What are some of the ways you’re elevating Ashland’s status now that you’ve successfully redefined the business?
Ganz: As we have redefined our businesses, we need to constantly reevaluate how we organize and structure ourselves to operate as efficiently and effectively as possible. We’re constantly reviewing our portfolio and looking for new opportunities. There are a lot of good projects and opportunities, but the challenge is to pick the best ones. More valuable than money, sometimes, is the focus, attention, and energy of the management team and where and how to direct those more intangible resources.
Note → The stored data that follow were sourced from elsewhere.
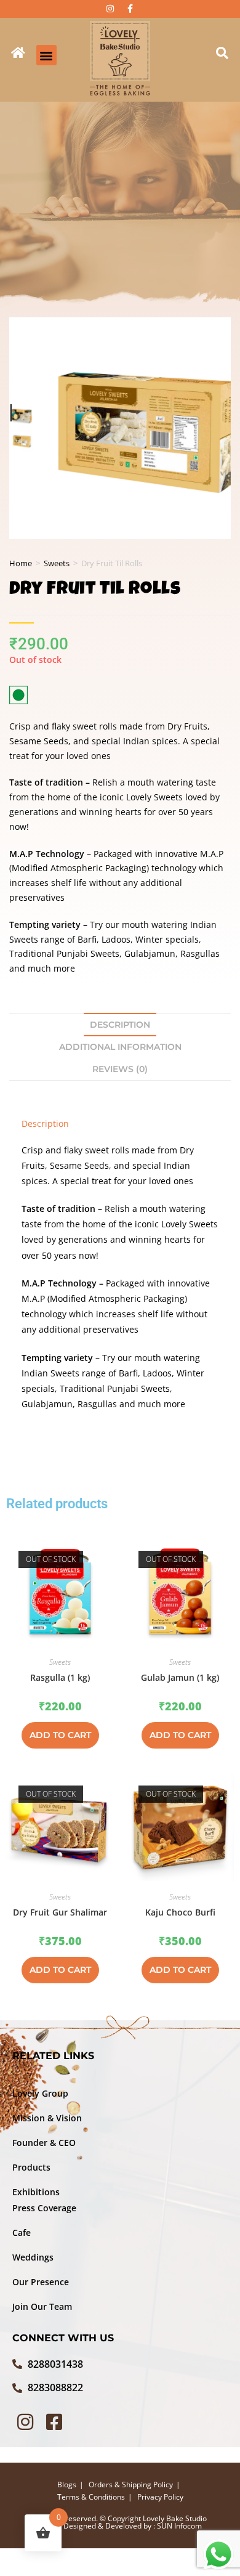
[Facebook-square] (54, 2422)
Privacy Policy (160, 2497)
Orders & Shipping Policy (131, 2484)
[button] (46, 55)
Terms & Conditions (91, 2497)
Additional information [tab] (120, 1046)
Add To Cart (60, 1735)
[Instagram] (110, 8)
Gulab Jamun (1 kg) (180, 1677)
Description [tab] (120, 1024)
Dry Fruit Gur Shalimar (60, 1912)
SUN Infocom (179, 2526)
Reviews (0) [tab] (120, 1069)
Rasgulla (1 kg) (60, 1677)
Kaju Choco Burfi (180, 1912)
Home (20, 563)
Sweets (57, 563)
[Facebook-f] (130, 8)
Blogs (66, 2484)
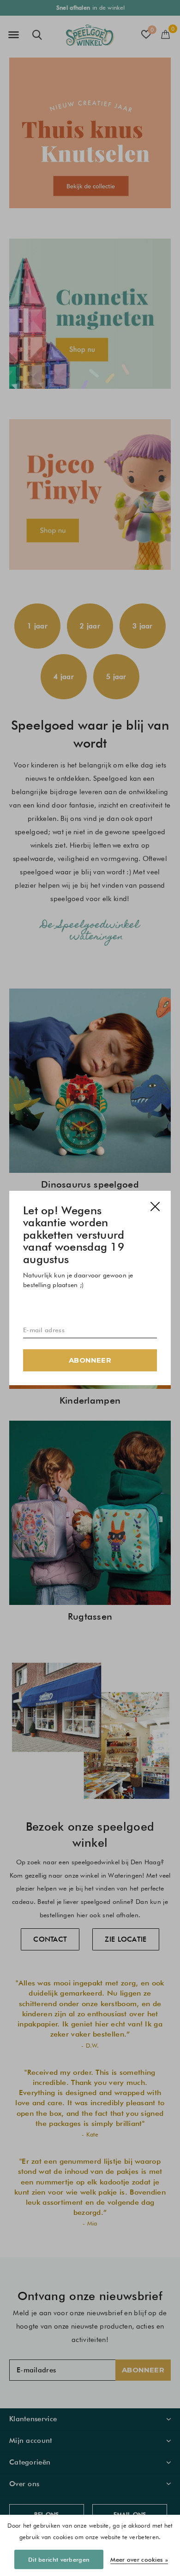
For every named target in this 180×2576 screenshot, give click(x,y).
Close (155, 1206)
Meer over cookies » (139, 2559)
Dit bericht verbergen (59, 2559)
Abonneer (90, 1360)
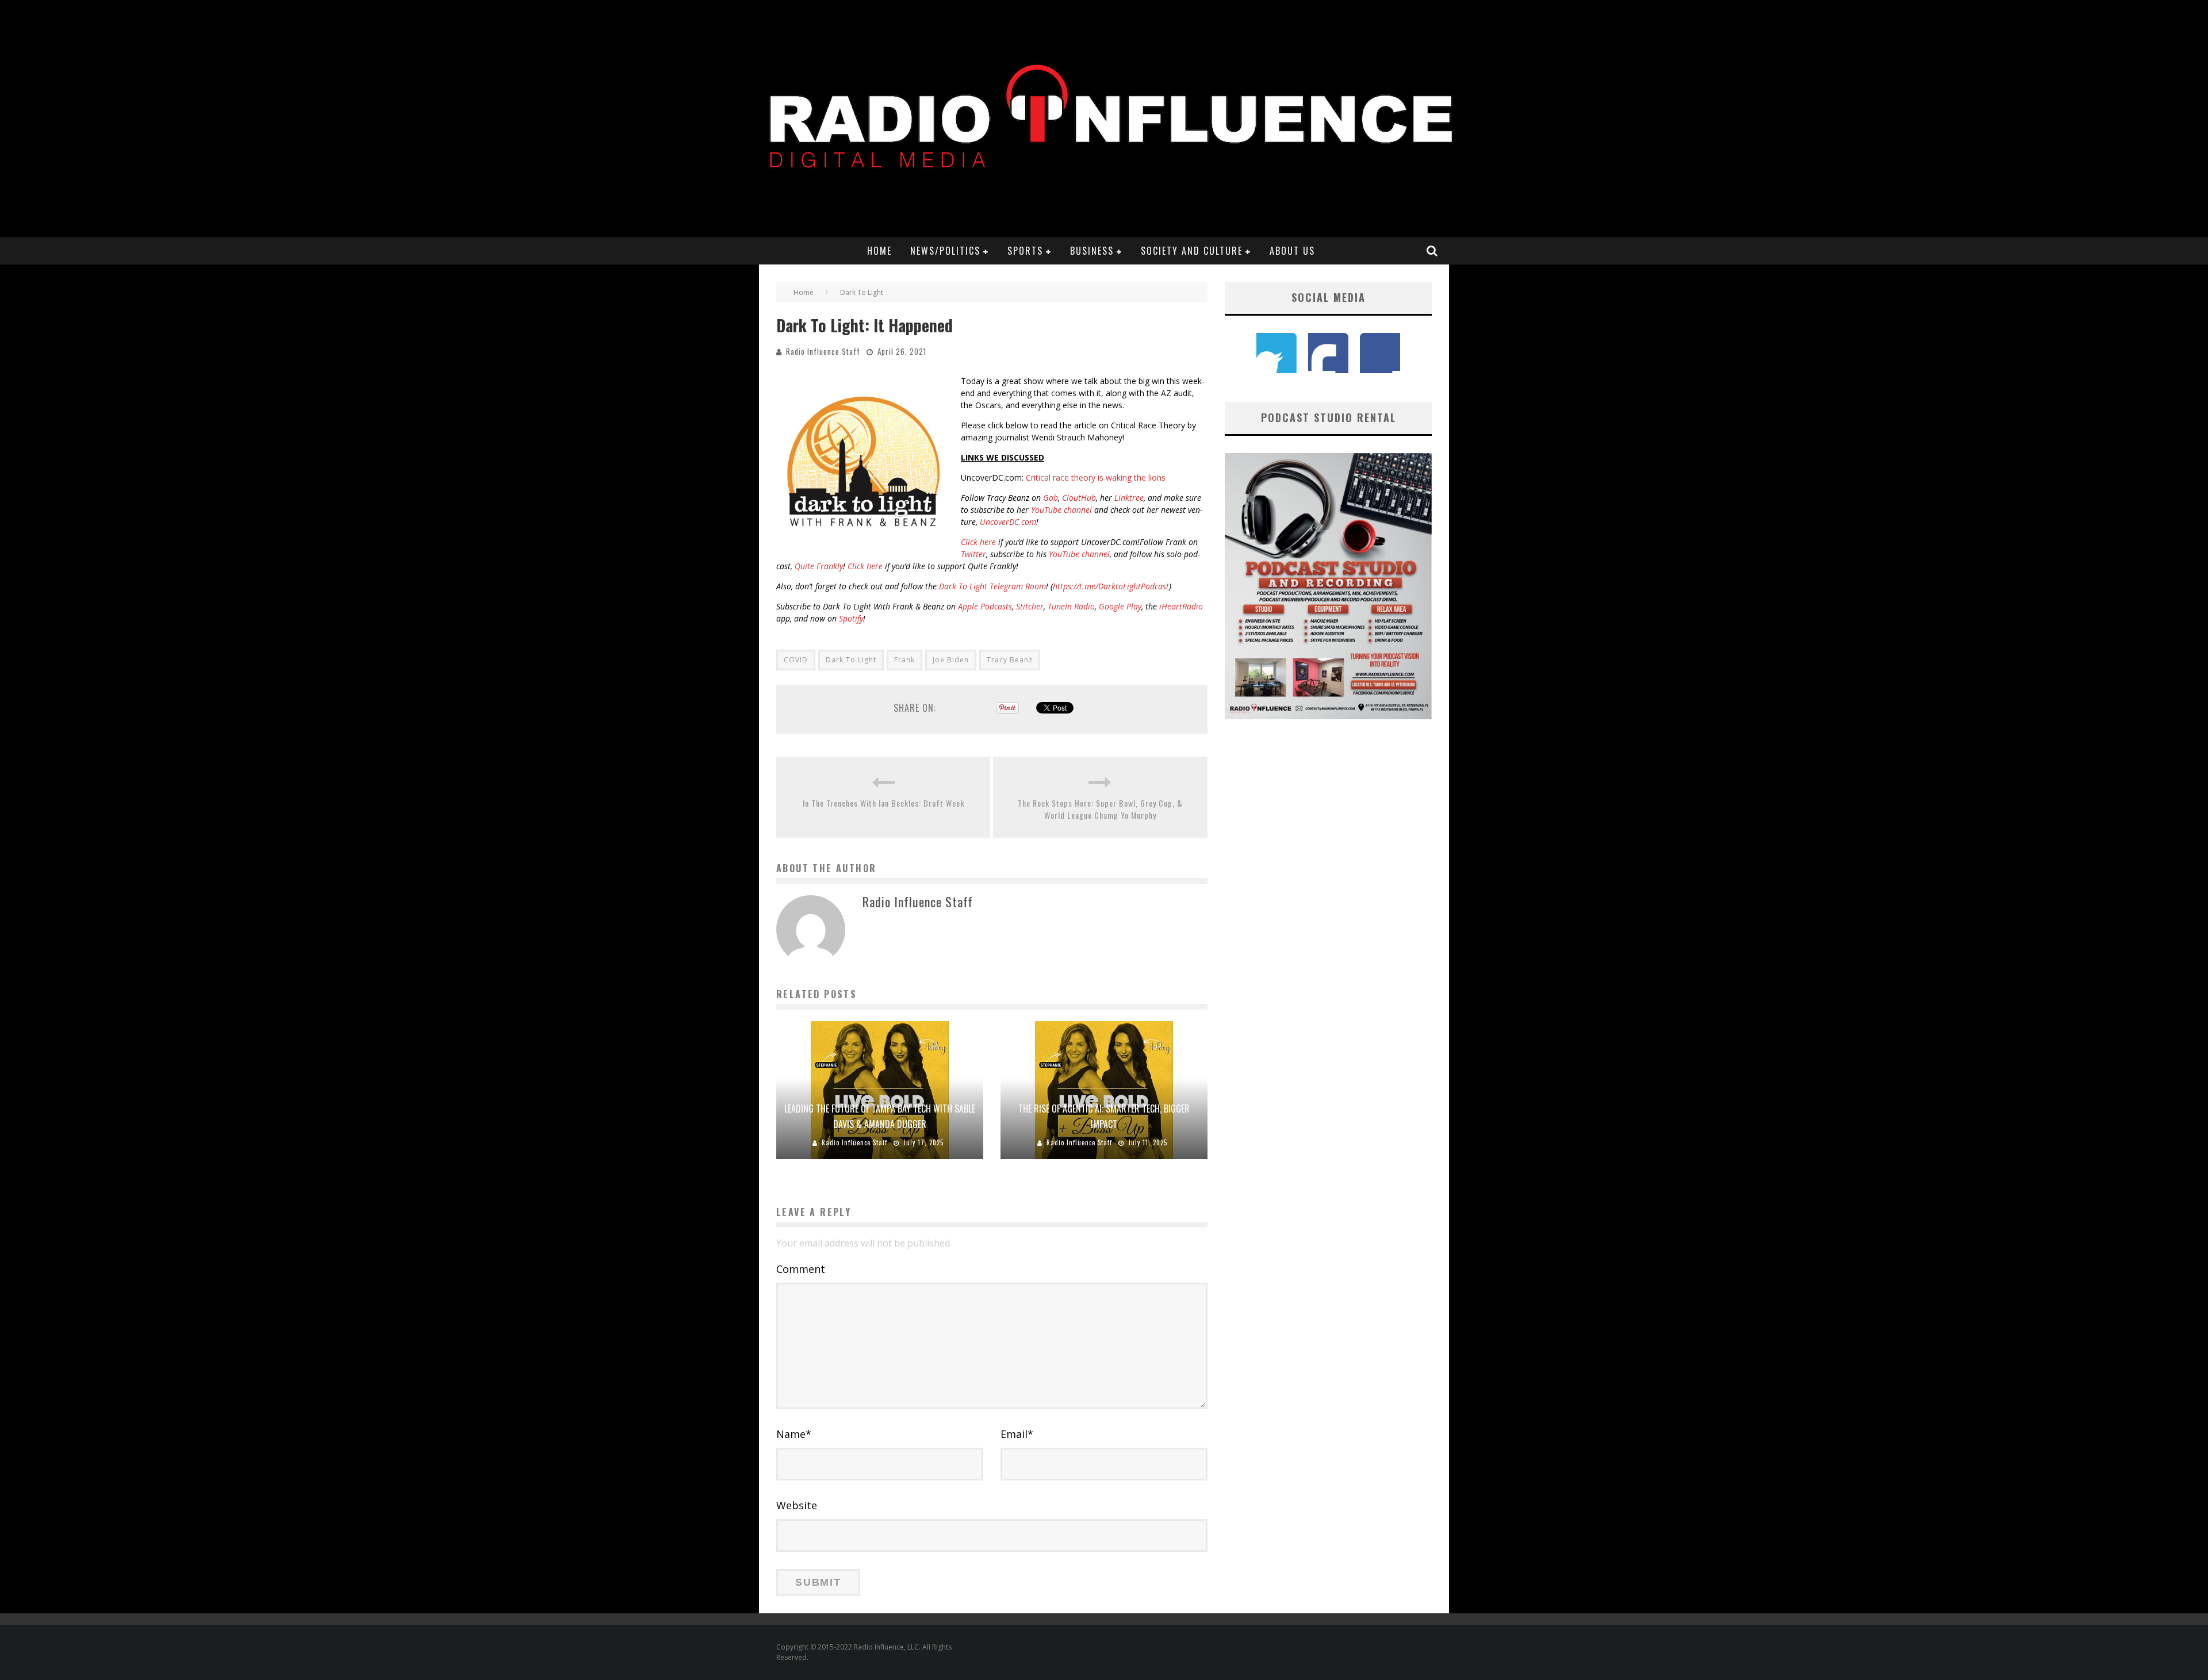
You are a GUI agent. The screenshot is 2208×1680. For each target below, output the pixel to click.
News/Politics (945, 251)
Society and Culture (1192, 251)
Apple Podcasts (985, 606)
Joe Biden (951, 660)
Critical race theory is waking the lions (1096, 477)
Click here (978, 541)
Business (1092, 251)
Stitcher (1030, 606)
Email (1016, 1434)
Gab (1050, 497)
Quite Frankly (819, 566)
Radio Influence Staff (823, 351)
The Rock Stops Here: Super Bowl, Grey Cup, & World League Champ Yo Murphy (1100, 809)
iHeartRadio (1181, 606)
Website (796, 1505)
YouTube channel (1061, 509)
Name (793, 1434)
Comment (800, 1269)
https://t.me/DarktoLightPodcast (1111, 586)
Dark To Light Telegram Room (992, 586)
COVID (796, 660)
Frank (904, 660)
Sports (1025, 251)
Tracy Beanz (1010, 660)
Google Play (1120, 606)
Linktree (1129, 497)
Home (879, 251)
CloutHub (1079, 497)
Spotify (851, 618)
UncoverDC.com (1008, 521)
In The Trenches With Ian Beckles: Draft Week (883, 803)
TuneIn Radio (1071, 606)
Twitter (973, 554)
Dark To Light (851, 660)
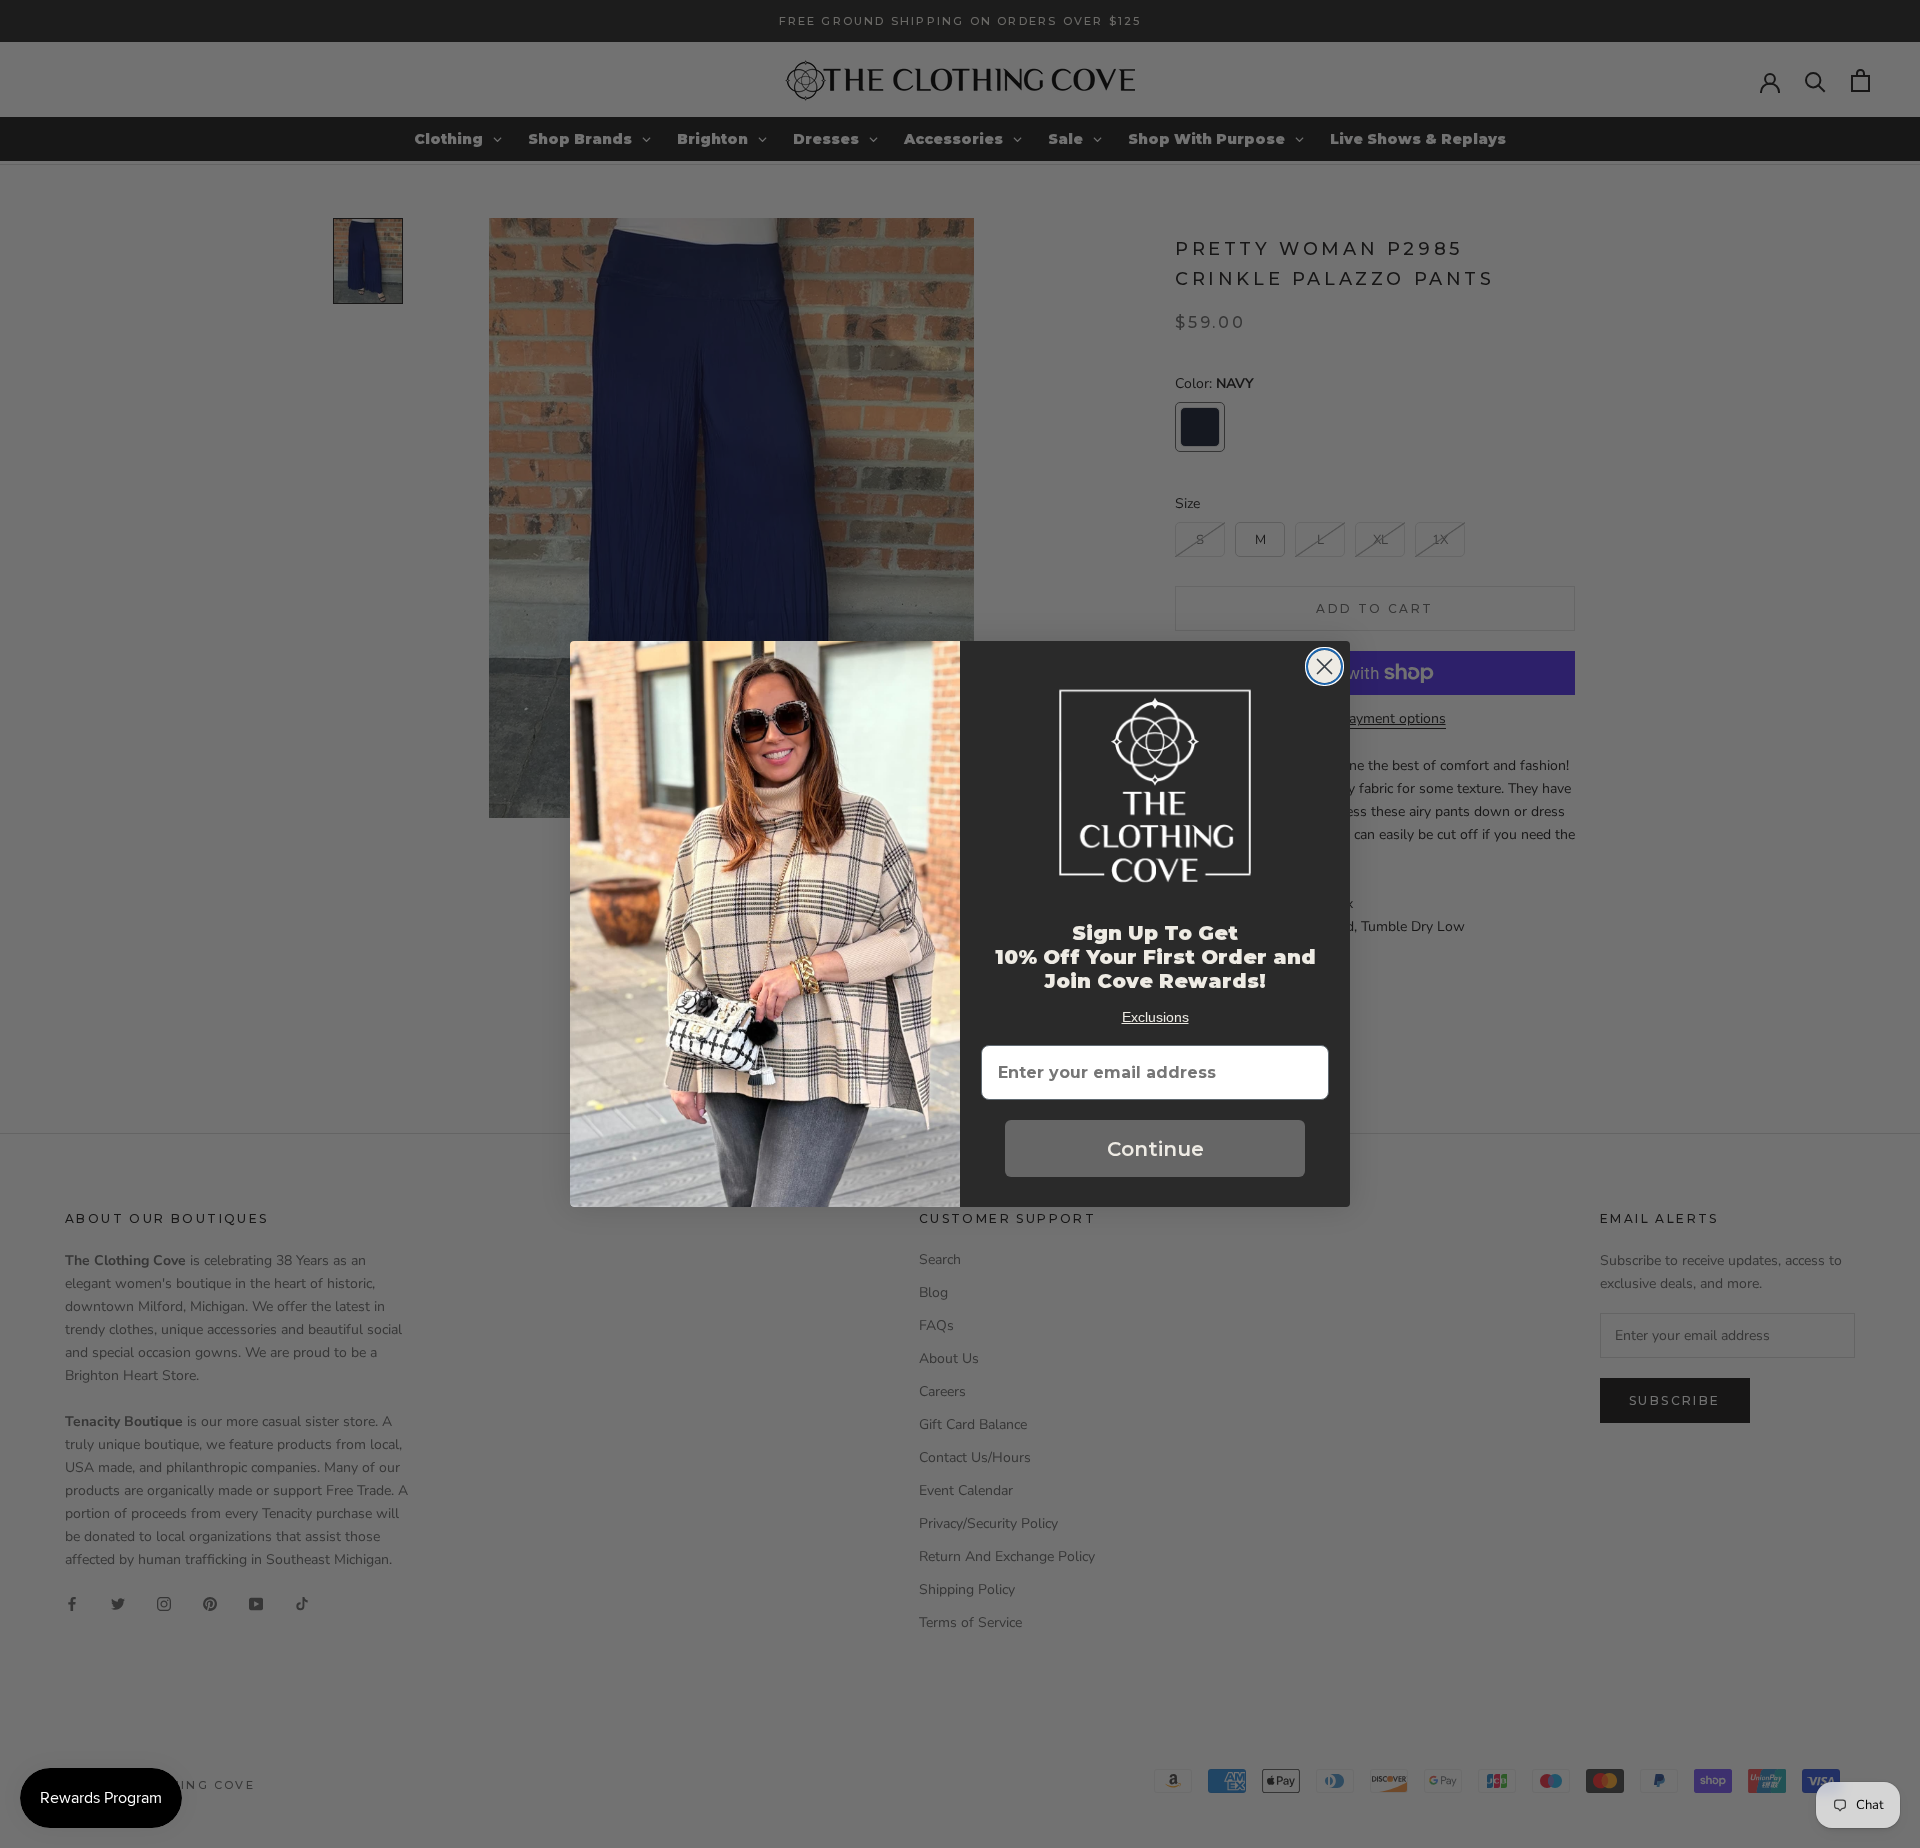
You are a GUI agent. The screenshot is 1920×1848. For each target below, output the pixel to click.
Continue (1155, 1149)
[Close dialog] (1324, 666)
What kind of legal demands does this new portfolio place on Ashland and your team of lawyers?
Ganz: With approximately half our business outside the US—previously, non-US sales constituted only about 15 percent of the total—our overseas operations are not just foreign outposts anymore but rather are at the heart of our business. The legal function needs to reflect that reality by taking a more regional approach. We also need to think about legal issues of global trade, because we’re crossing more borders with our products. Our product lines—particularly in personal care, pharmaceuticals, and food and nutrition—are more highly regulated, and in a different way, than the petroleum and commodity chemicals previously at the heart of our business.
Where does this leave your lawyers? I’d imagine you have some specialists whose expertise is less relevant, as well as some gaps in knowledge to fill.
Ganz: My goal in joining Ashland was not to recast our legal team, either internal or external, just because I was new. I was fortunate that we had many very fine, experienced lawyers when I arrived. Some changes had to be made, but generally, I tried to redirect resources, break down some artificial walls between groups more characteristic of a “conglomerate” model, and supplement with knowledgeable outside resources until we determined how to organize internally. For example, issues concerning global trade had to have a more dedicated legal focus, so I identified one of our commercial lawyers who had some expertise [and asked him] to devote all his time to the area. For some of the specific regulatory issues posed by our new depth in areas such as pharmaceuticals, personal care, and nutrition, we relied more on outside counsel while we developed internal expertise. While we were doing this, we also strove to reduce our legal spending consistent with the goals of the rest of the redesigned company.
How do you foster a culture of partnership between your lawyers and the business?
Ganz: With a company that has been around as long as Ashland—and has experienced as much change as we have—you tend to have more layers of people, more process, and more “check the box” thinking than may be necessary. I tried to streamline our legal function by having fewer lawyers reporting to other lawyers. I find having too many levels discourages each lawyer from taking ownership of his or her area. Our lawyers are true business partners of the executives with whom they work because they are embedded in their particular business groups. At the same time, we try to operate as a unified legal team across businesses, geographies, and specialties. I like to say that no lawyer can be expected to have all the answers, but the first call should be to a colleague in the group. Only later should we bring in outside legal expertise when necessary; the primary legal adviser to the business should always be the internal lawyer. That is why you have to invest in your team.
How do you handle change management?
Ganz: In some sense, it’s harder for lawyers to deal with change because they’re conservative and generally risk-adverse by nature. Part of managing lawyers is to respect that basic mind-set and understand it. But lawyers are very good problem solvers, so if you frame change as a problem to solve, you can engage your department to provide creative solutions. And once you get buy in, no one drives to achieve a goal like a motivated lawyer. We like to win.